M. D. — C’est une question essentielle, que j’aborde dans un article publié dans un livre intitulé 75 visages de l’État juif. J’y parle de la relation entre la nature juive et la nature israélienne de l’État d’Israël. Pour moi, le meilleur produit d’exportation d’Israël au Moyen-Orient, ce n’est pas la haute technologie en matière de défense ou d’espionnage, mais ce qui contribue à sa légitimité morale. Il s’agit, en établissant en Israël des relations judéo-arabes apaisées, de prouver que les Juifs ne sont pas venus au Moyen-Orient pour contrôler et opprimer les Arabes, mais pour vivre en paix avec eux. Si l’on réussit, en Israël, à créer un modèle de société partagée, fondée sur l’égalité des citoyens, alors nous pourrons influencer, et même rallier les populations civiles des pays arabes. Et pas seulement leurs gouvernements.
Évidemment, on ne convaincra pas les extrémistes israéliens, qui ne croient pas à l’égalité. En revanche, je compte sur l’opinion publique israélienne, sur tous ceux qui sont capables de penser en termes d’intérêt mutuel à long terme et non d’intérêt ethnique, qui ne vaut que pour le court terme.
F. M. T. — Dans quelle configuration politique est-il envisageable de voir des ministres arabes siéger au gouvernement ?
M. D. — Le gouvernement précédent, en 2021-2022, nous en a donné un aperçu : il faudrait une coalition qui associerait les partis politiques de centre gauche, la « droite soft » et la Liste arabe unie. Autrement dit, Gantz, Lapid, les Travaillistes, le Meretz, Bennet, tous ceux, laïcs ou religieux, qui viennent de la droite soft et des formations arabes pragmatiques. Il existe, j’en suis sûr, une majorité possible pour relever le pays après la guerre. Benny Gantz, s’il est élu au poste de premier ministre, sera-t-il assez courageux pour agir comme Lapid et Bennett ? Je le pense. J’ai invité Gantz à prendre la parole lors d’une conférence à Givat Haviva le 9 janvier 2024. Il a donné le meilleur discours jamais prononcé par un dirigeant politique juif israélien en faveur d’une société partagée. Il a montré qu’il y croit vraiment et qu’il veut l’égalité. Mais il n’y a pas que lui ; l’actuel ministre de l’Intérieur, du parti Shas, s’est également exprimé en faveur d’une société partagée, en accord avec à peu près 99 % de ce que je vous ai dit. Or le Shas représente aussi une partie des Haredim, les ultra-orthodoxes. Au-delà des partis d’extrême droite de Ben Gvir et Smotrich, il existe des religieux ultra-orthodoxes favorables à une société partagée dans l’égalité.
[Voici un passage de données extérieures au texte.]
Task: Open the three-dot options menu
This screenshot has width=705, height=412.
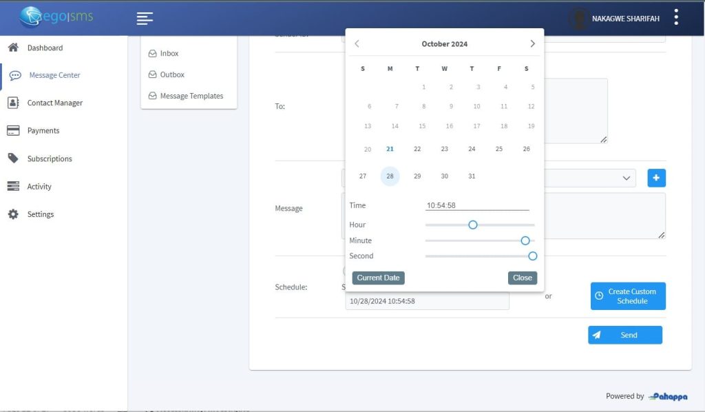Action: tap(677, 17)
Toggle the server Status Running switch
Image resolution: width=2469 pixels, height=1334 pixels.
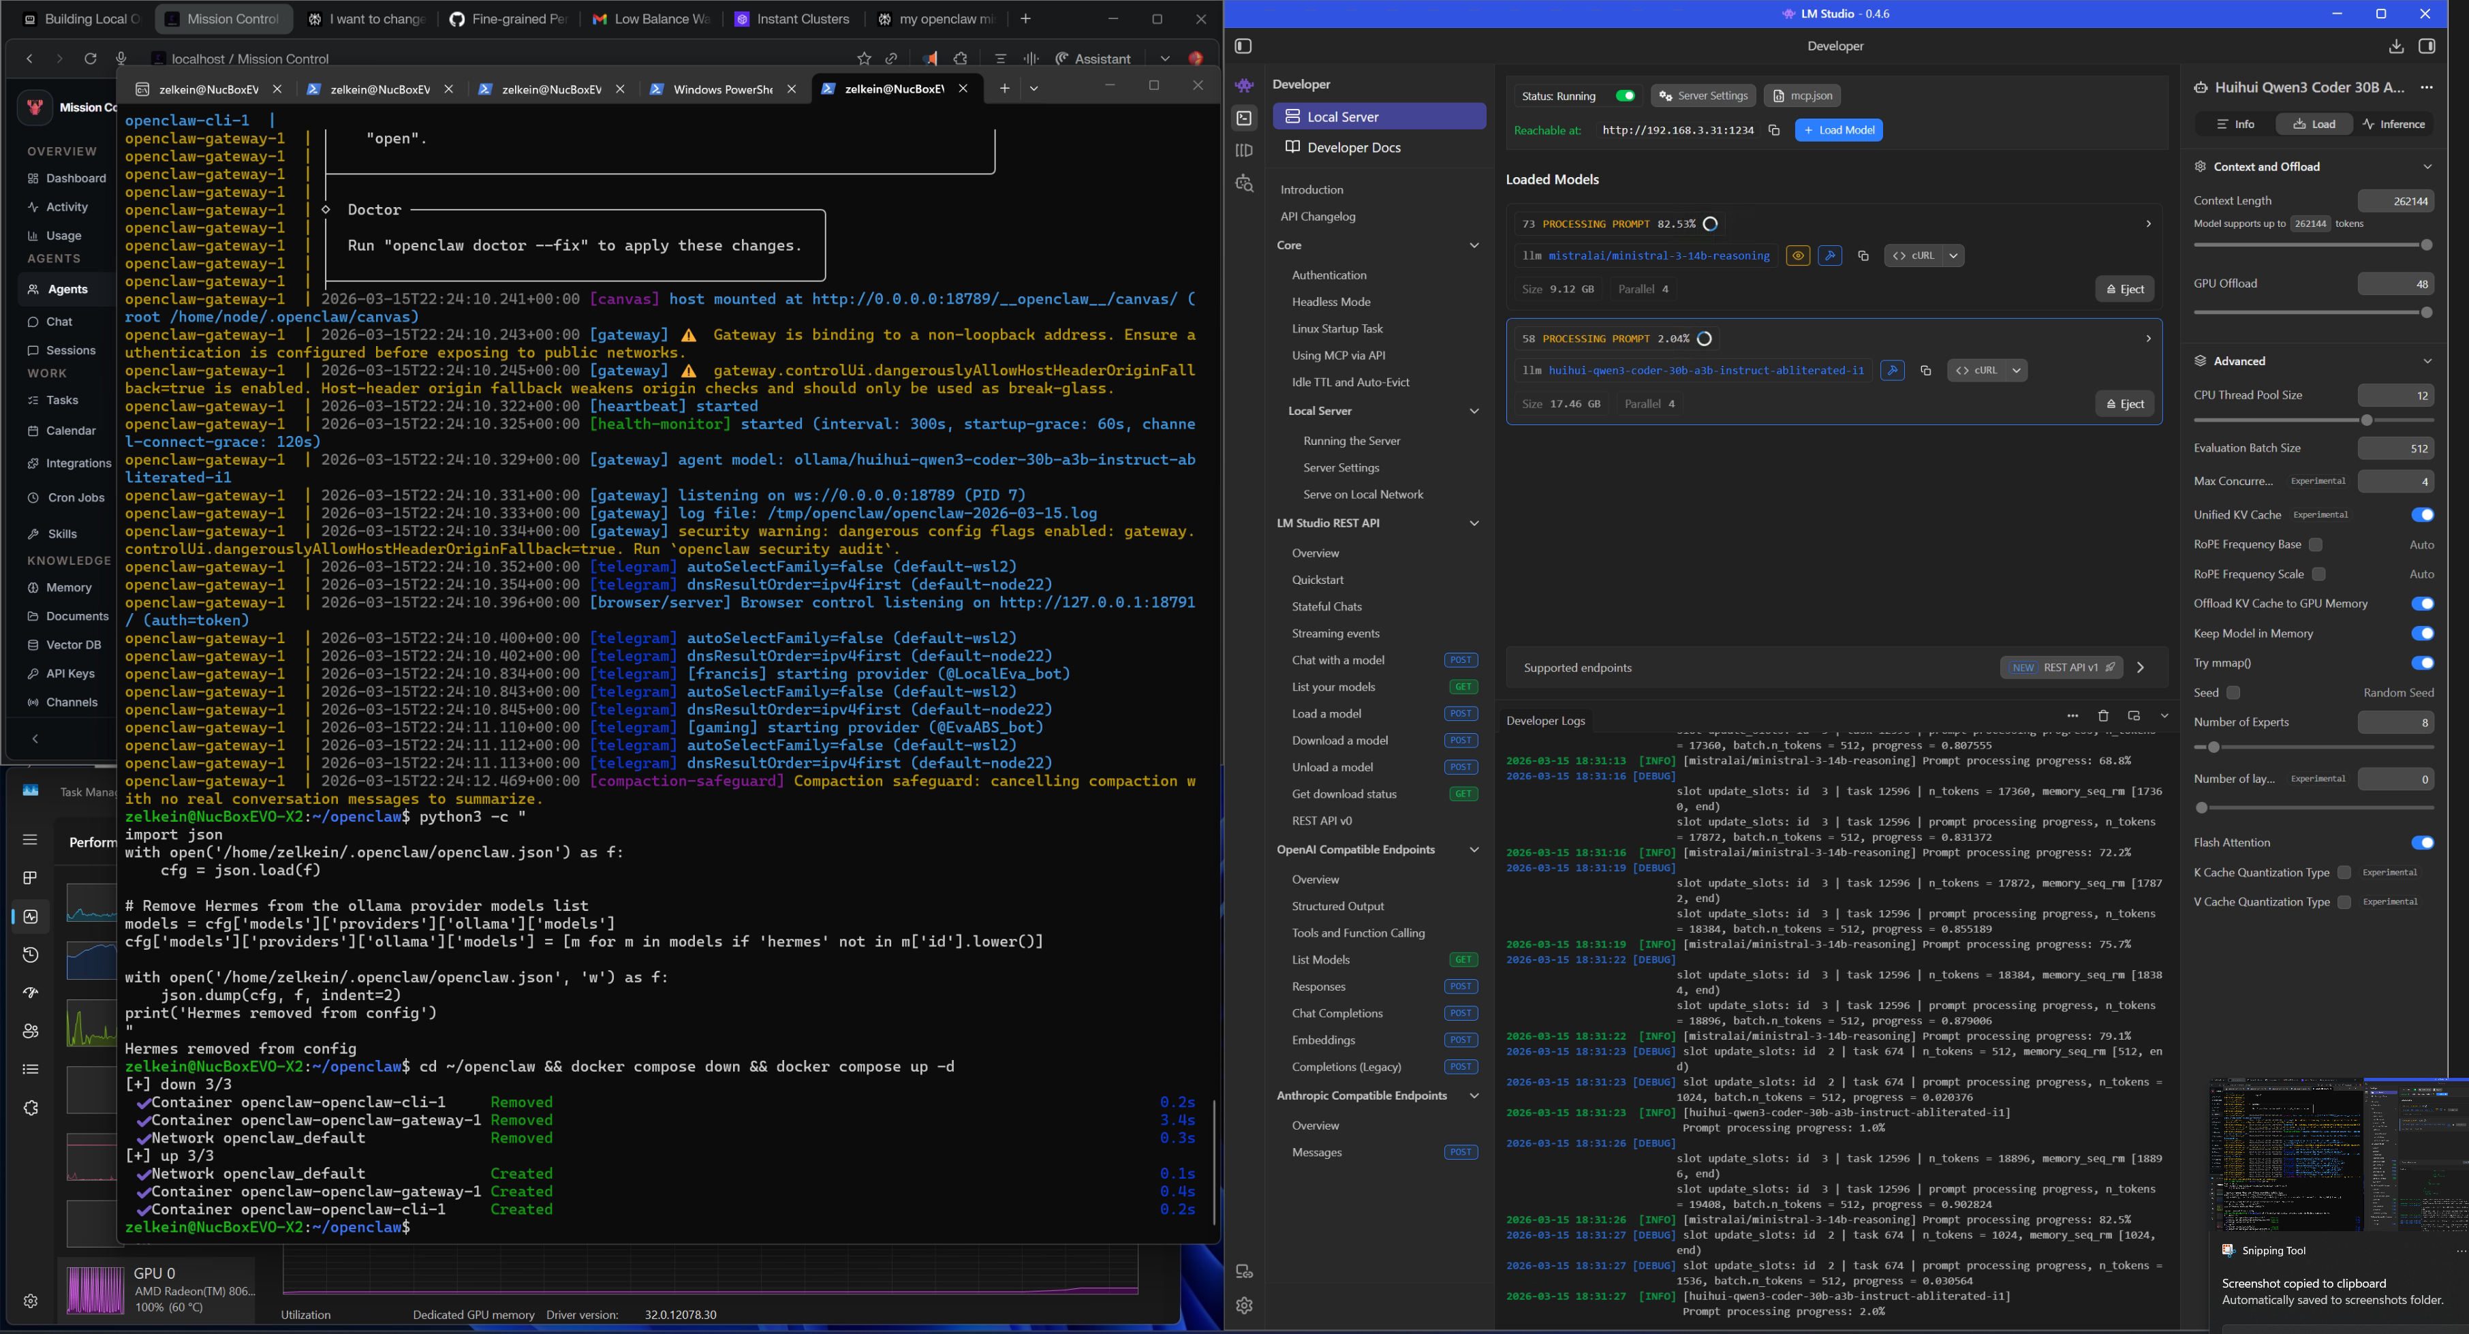[x=1625, y=96]
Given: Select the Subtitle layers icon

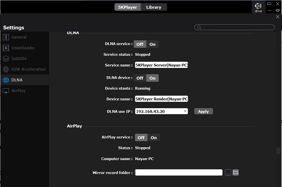Looking at the screenshot, I should [x=6, y=58].
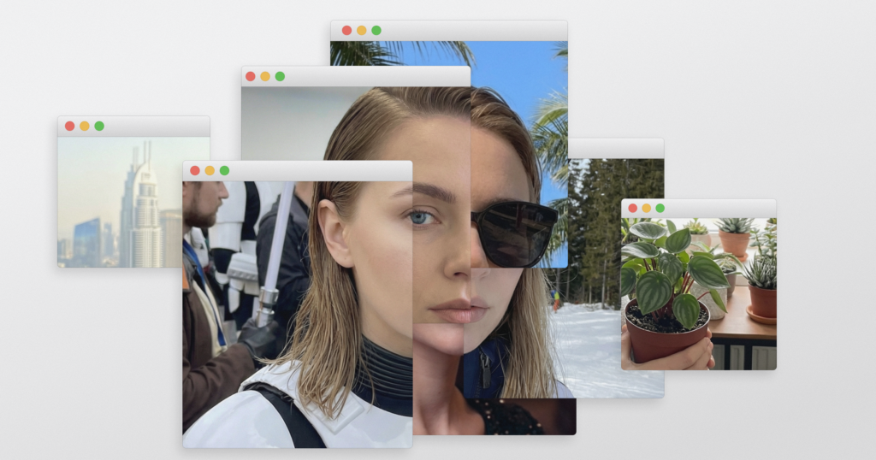Maximize the palm tree photo window
The image size is (876, 460).
(376, 30)

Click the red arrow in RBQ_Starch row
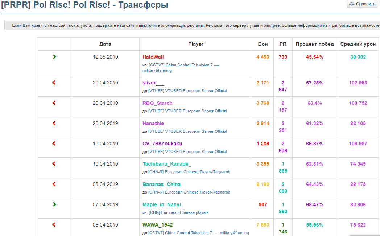pyautogui.click(x=54, y=103)
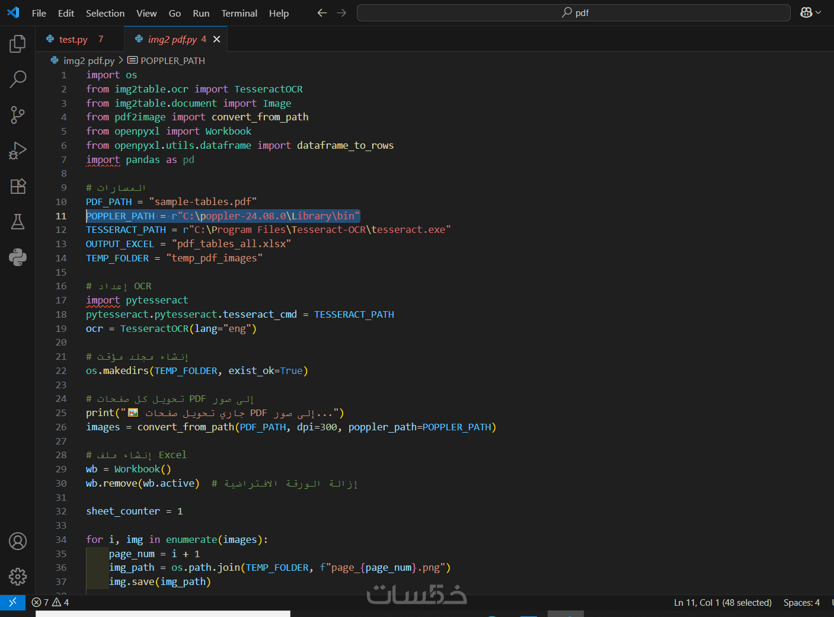Click the errors and warnings status indicator
This screenshot has height=617, width=834.
(x=50, y=602)
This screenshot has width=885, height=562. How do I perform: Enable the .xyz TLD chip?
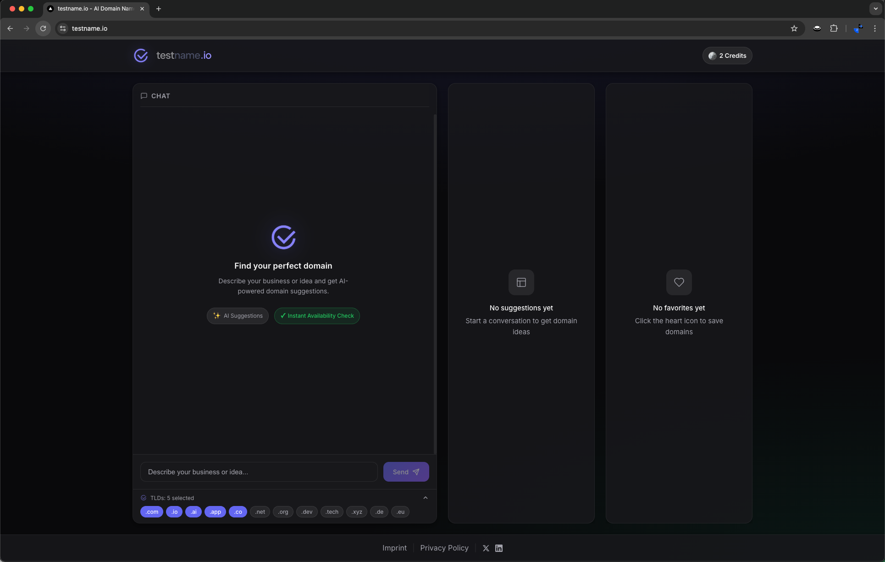[x=356, y=512]
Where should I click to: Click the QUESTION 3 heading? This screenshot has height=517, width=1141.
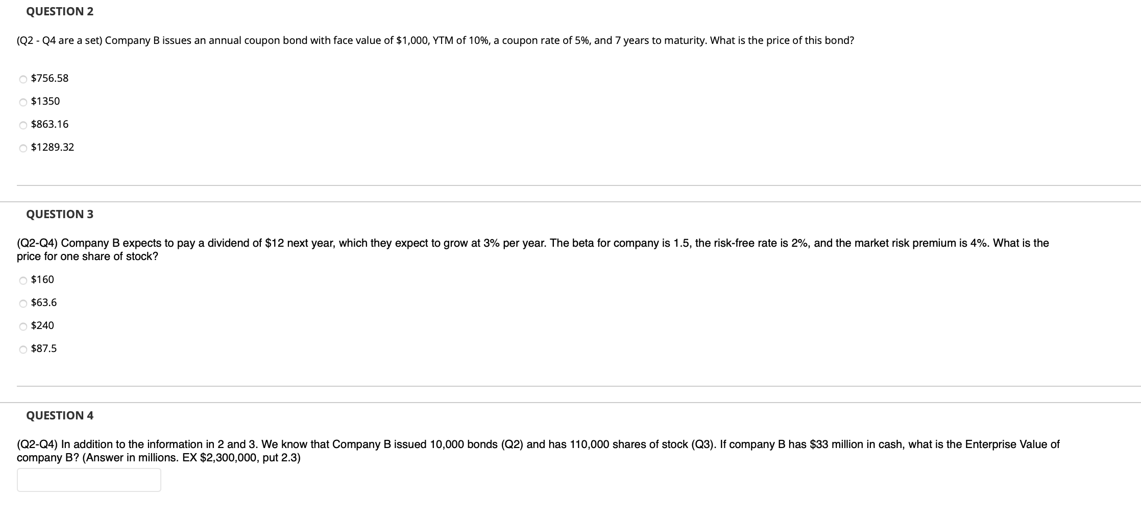60,214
(1) Il faut rapporter ces chiffres à la démographie d’Israël qui compte environ 7 millions de Juifs et 2 millions d’Arabes.
(2) Un des leaders de l’extrême droite nationaliste-religieuse.
L’entretien que l’on vient de lire, accordé en exclusivité à Politique Internationale, s’inspire d’un débat organisé par le groupe Shalom Salam. Ce groupe a été fondé par des citoyens israéliens — Juifs et Palestiniens — au lendemain des massacres perpétrés par le Hamas le 7 octobre. La tonalité réconciliatrice de cette interview s’inscrit notamment dans le cadre des accords d’Abraham et démontre qu’il existe dès à présent, entre Juifs et Arabes, des collaborations concrètes qui sont autant de raisons d’espérer. Shalom Salam s’est élargi à des citoyens français, allemands, marocains, iraniens… qui partagent les mêmes valeurs démocratiques et humanistes ainsi que la même volonté d’apaisement et de modération à rebours des discours haineux et simplistes.
Florence et Michel Taubmann figurent parmi les membres fondateurs de Shalom Salam.